### [Exercise requirements]
Could you transcribe exactly the lines from the one containing "The height and width of the screenshot is (227, 418)." through the last line of the records below, leaving out the pictures?

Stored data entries
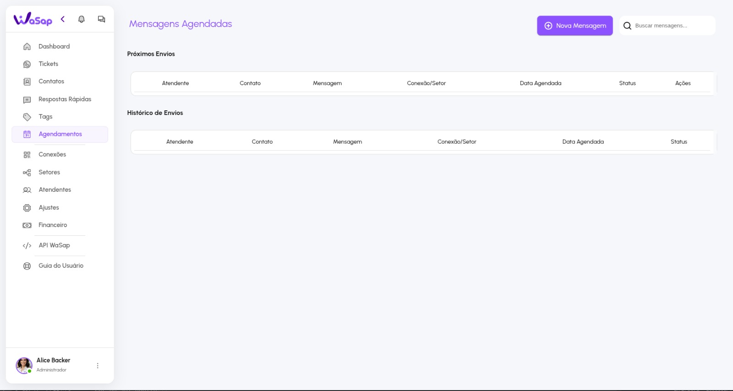The image size is (733, 391).
Task: Open Guia do Usuário help link
Action: pyautogui.click(x=61, y=266)
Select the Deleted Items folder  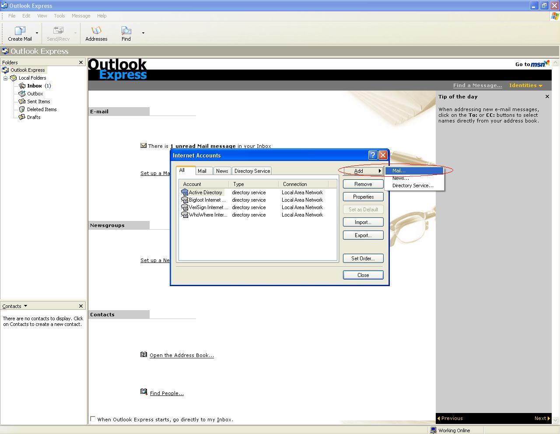click(42, 109)
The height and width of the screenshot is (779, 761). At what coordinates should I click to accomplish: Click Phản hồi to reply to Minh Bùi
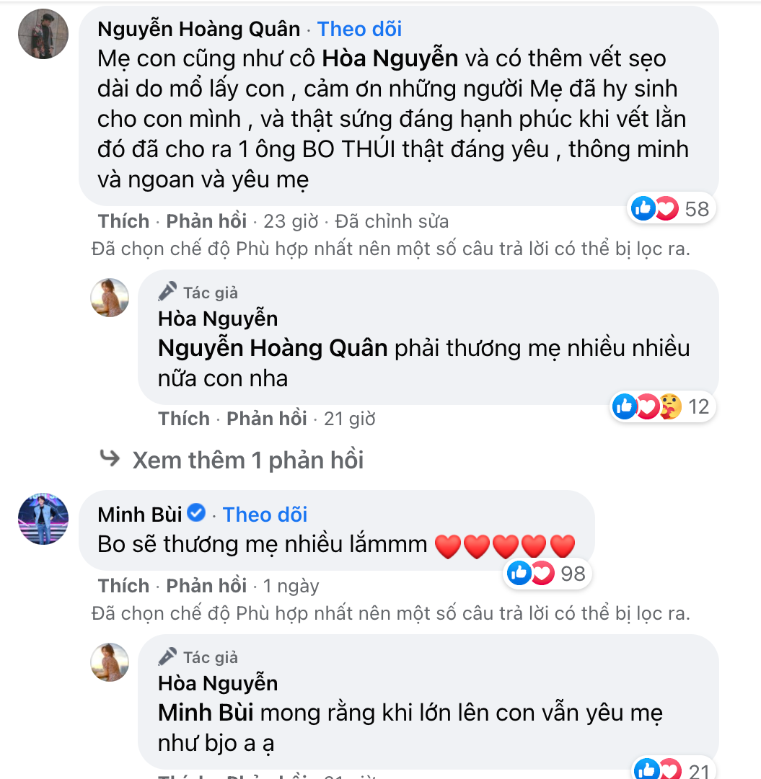tap(206, 585)
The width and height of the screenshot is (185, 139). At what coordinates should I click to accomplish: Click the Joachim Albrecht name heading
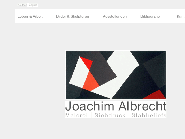(116, 106)
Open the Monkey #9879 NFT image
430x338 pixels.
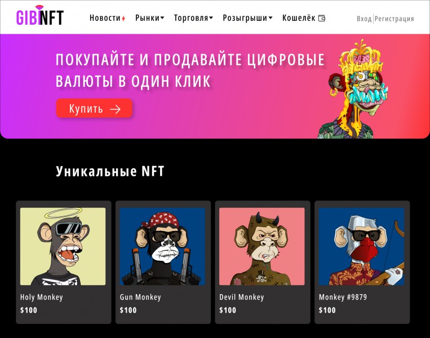pyautogui.click(x=361, y=246)
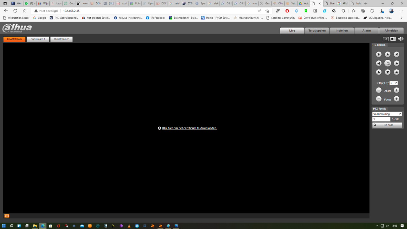Pan camera up with PTZ up arrow

[x=388, y=54]
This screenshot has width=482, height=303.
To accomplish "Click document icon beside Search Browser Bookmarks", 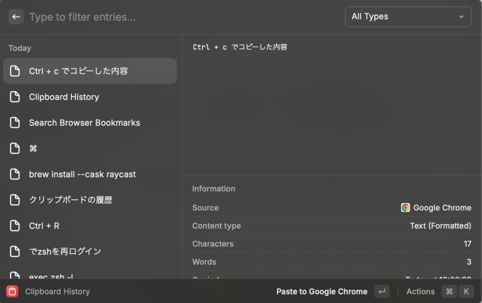I will point(15,123).
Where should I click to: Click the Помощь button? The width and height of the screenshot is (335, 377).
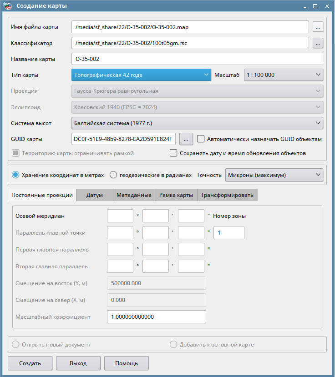pyautogui.click(x=127, y=363)
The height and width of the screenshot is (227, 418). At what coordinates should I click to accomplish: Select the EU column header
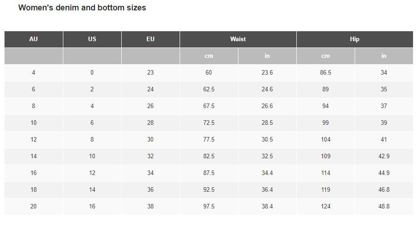tap(150, 39)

### [Result of this task]
The height and width of the screenshot is (227, 418). At what coordinates should I click to accomplish: Select the EU column header
tap(150, 39)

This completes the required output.